Stored records:
####
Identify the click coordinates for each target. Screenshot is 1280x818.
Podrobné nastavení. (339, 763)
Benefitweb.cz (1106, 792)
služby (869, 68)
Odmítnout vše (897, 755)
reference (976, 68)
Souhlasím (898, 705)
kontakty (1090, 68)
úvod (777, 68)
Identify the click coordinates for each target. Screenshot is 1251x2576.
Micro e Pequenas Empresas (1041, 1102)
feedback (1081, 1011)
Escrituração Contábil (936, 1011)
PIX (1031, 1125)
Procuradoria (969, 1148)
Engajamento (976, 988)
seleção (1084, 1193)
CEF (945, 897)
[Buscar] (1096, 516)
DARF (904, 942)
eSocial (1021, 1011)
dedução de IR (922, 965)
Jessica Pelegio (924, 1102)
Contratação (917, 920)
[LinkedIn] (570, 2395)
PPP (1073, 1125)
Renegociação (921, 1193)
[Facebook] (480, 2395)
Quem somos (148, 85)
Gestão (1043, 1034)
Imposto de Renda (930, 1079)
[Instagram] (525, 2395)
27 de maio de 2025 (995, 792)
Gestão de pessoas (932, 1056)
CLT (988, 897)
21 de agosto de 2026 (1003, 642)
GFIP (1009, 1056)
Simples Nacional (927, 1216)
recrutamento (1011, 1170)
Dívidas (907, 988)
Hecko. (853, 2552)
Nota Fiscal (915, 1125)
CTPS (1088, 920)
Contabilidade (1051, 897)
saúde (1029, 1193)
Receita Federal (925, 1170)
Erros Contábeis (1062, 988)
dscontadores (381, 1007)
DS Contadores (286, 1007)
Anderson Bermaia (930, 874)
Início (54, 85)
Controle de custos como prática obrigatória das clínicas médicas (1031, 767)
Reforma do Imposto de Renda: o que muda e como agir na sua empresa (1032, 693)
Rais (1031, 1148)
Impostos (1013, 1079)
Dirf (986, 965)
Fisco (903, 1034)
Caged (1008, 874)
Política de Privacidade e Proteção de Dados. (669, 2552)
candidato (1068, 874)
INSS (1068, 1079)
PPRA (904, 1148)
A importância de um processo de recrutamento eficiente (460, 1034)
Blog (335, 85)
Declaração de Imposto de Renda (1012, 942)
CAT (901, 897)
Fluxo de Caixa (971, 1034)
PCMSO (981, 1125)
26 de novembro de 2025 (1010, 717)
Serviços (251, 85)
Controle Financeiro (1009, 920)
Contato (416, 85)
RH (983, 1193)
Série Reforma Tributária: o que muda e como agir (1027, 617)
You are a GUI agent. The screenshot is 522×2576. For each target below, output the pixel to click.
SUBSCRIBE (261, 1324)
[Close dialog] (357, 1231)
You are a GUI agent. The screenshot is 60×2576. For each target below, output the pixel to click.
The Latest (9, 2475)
####
> What this task involves: Go through the entries and return each line where the word "agent" appears.

> Answer:
You are a GUI agent. The screenshot is 522×2576. For each target below, output the pixel to click.
You are a GUI agent. The screenshot is 60×2576. For each target below, output the pixel to click.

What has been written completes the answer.